Hector Gaxiola Camacho

As a student in Mexico City in the late 1960s, Hector was a political activist.

Hector Gaxiola Camacho died on March 19th at home on Maury Island after fighting prostate cancer for two years. A memorial service will be held outdoors at the Vashon Cemetery on Friday, April 5th, at 2:30 pm. All are welcome.

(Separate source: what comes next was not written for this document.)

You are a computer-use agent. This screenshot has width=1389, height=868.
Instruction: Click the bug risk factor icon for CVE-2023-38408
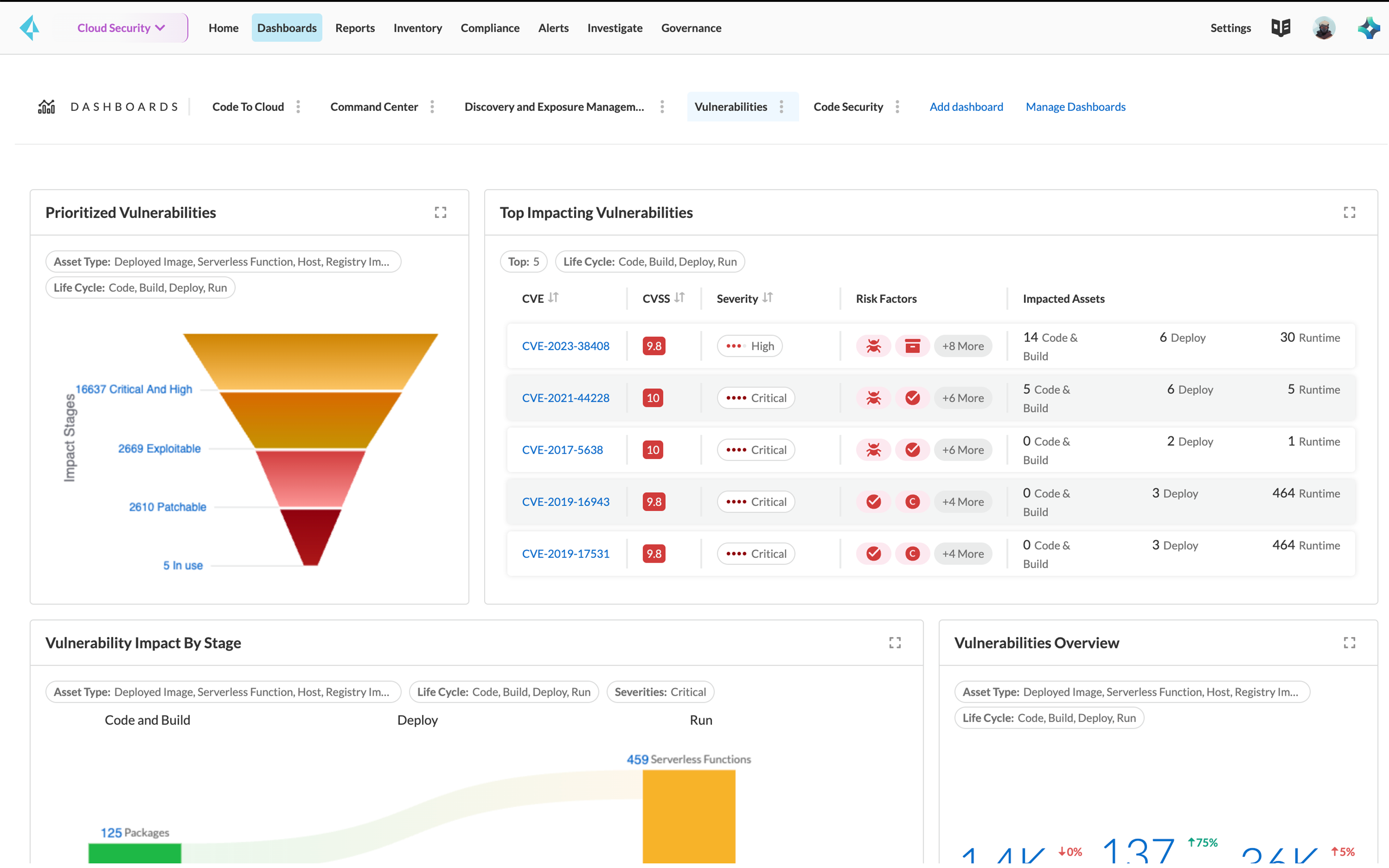tap(873, 346)
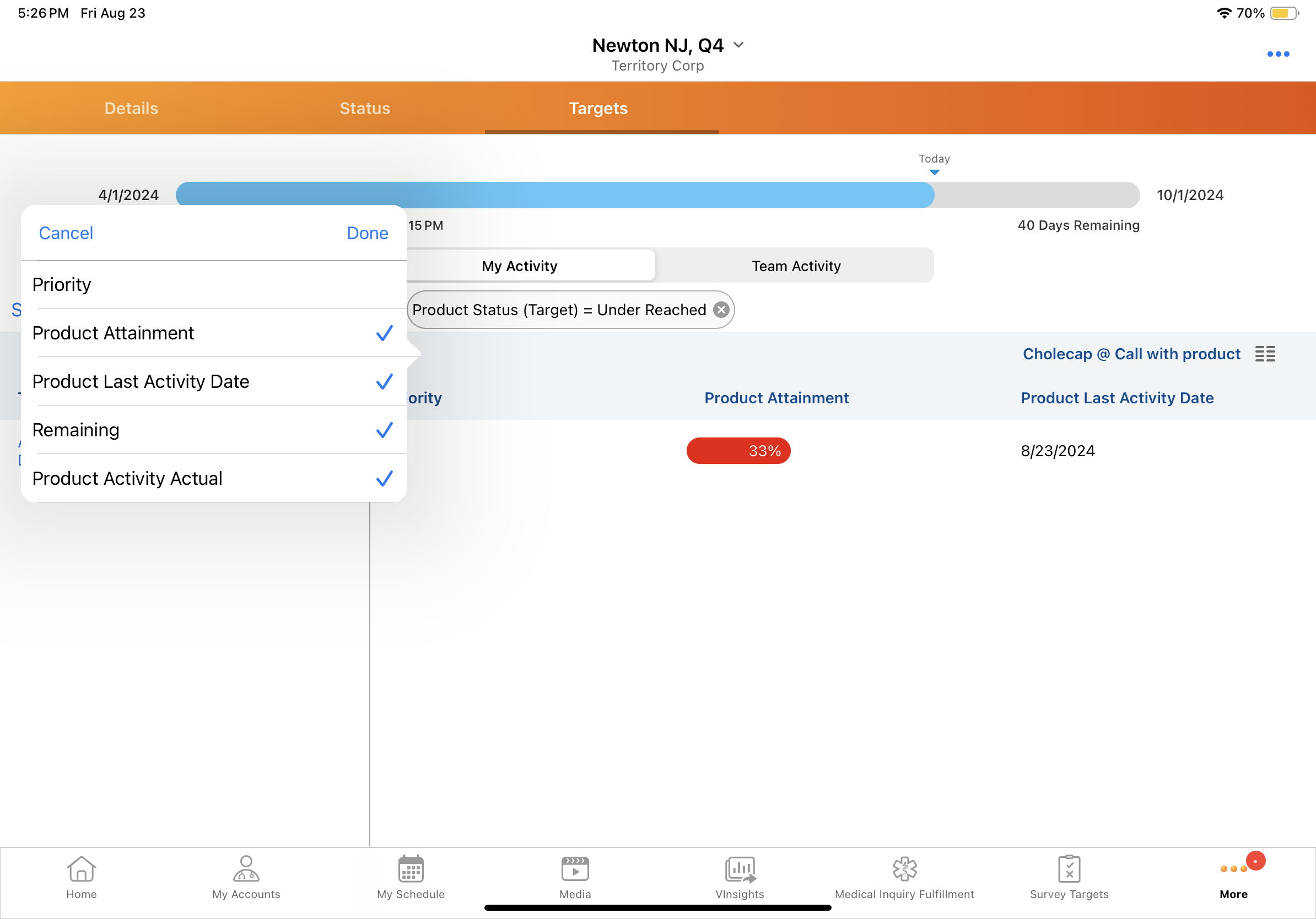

Hector was born on June 19th, 1950, in Santa Rosa, Sinaloa, Mexico, to Rafaela Camacho de Gaxiola and Placido Gaxiola Castro. When he was young, the family moved to Guasave, Sinaloa, where his father had a store in the market. Hector was the oldest of many siblings, and everyone in the family helped in the store. As a teenager, Hector ran the family tortilla factory. Despite work and school, and his father’s disapproval of sports, Hector became a soccer star in his hometown, and played in a state championship. He also found time to get into lots of trouble. Once, when Hector was in high school, the students had a meeting with the local police at their headquarters. Hector slipped into the unmanned radio room, saw a list of patrol cars, picked up a microphone and started ordering the cars on a wild goose chase. Hector had to run when the policeman from car #54 returned to the station, instead of to “La Zona Roja” as directed.

As a student at the National Polytechnic institute in Mexico City in the late 1960s, Hector was a political activist involved in demonstrations against government’s inhumane treatment and displacement of Mexico City’s poor leading up to the 1968 Olympics. Hector survived the October 2nd, 1968, Tlatelolco massacre, where thousands of other demonstrators were killed.

He met Kathy Flynn from Vashon Island in January, 1975, while living in Guadalajara. She was in Mexico on a foreign studies program from the University of Washington. They were married by March, surprising both families. Hector came to Vashon with Kathy, to ‘live in a house in the woods.’ Hector studied English at El Centro de La Raza in Seattle, and became their first student to be accepted by the University of Washington. Having changed his interest from politics to plants, Hector studied hardy tropical plants and began going on plant-collecting trips that would continue the rest of his life. He also began working at Beall’s greenhouses on Vashon, selecting orchids for orders. The history of the Beall brothers collecting orchids in Brazil in the 1930s was an inspiration to Hector.

The 80s and 90s brought the birth of their son Charles Rafael in 1980, daughters Luz Gisela in 1983, and Micaela Jane in 1991. The year Charles was born, they bought land on Maury, and with the help of the Bradley brothers, built their house in the woods. The family lived on Maury, Hector building the garden every year, planting and collecting on Vashon and in Mexico. His friend Gerald Bol wrote this account of a plant collecting trip in 1987 for the American Bamboo Society newsletter:

“Hector Gaxiola is a fellow bamboo enthusiast, nurseryman, and member of the Pacific NW chapter of The American Bamboo Society. Having met him at his home on Vashon Island, in Puget Sound, I was very pleased when he agreed to come with me to collect new bamboo species in Mexico… shortly after arriving at the Institute of Botany at the University of Guadalajara, the curator asked if we would like to see some bamboo 15 or so kilometers away… After bouncing in the institute jeep, through very dry country we came to a deep ravine called Arroyo de Los Pajaritos where Hector and I had the thrill of seeing our first Otatea Acuminata Aztecorum (Mexican Weeping Bamboo) growing in the wild.”

Plants remained the focus of his life. He was a member of the American Bamboo Society, The Puerto Vallarta Botanical Garden, and volunteered at the Washington Park Arboretum. Hector came to specialize in bamboo and cannabis. He was driven to breed a cannabis plant that would have a short blooming cycle so it could thrive in the short summers of the Pacific Northwest. Hector loved plants and believed that relationships with them could heal. In his later years he focused on growing cannabis with medicinal properties for patients on Vashon Island. Hector would often say, “when you’re young, you plant. When you’re old, you rake.” Up to end of his life, Hector was still planting.

Hector Gaxiola Camacho is survived by his wife Kathy Flynn de Gaxiola, son Charles, daughter Luz and her partner Francis, daughter Micaela and her husband Ethan, siblings Ildefonso, Rosa, Ignacio, Placido, Luz Bertilda, Juan Pablo, Jackeline, and many other relatives in the United States and Mexico.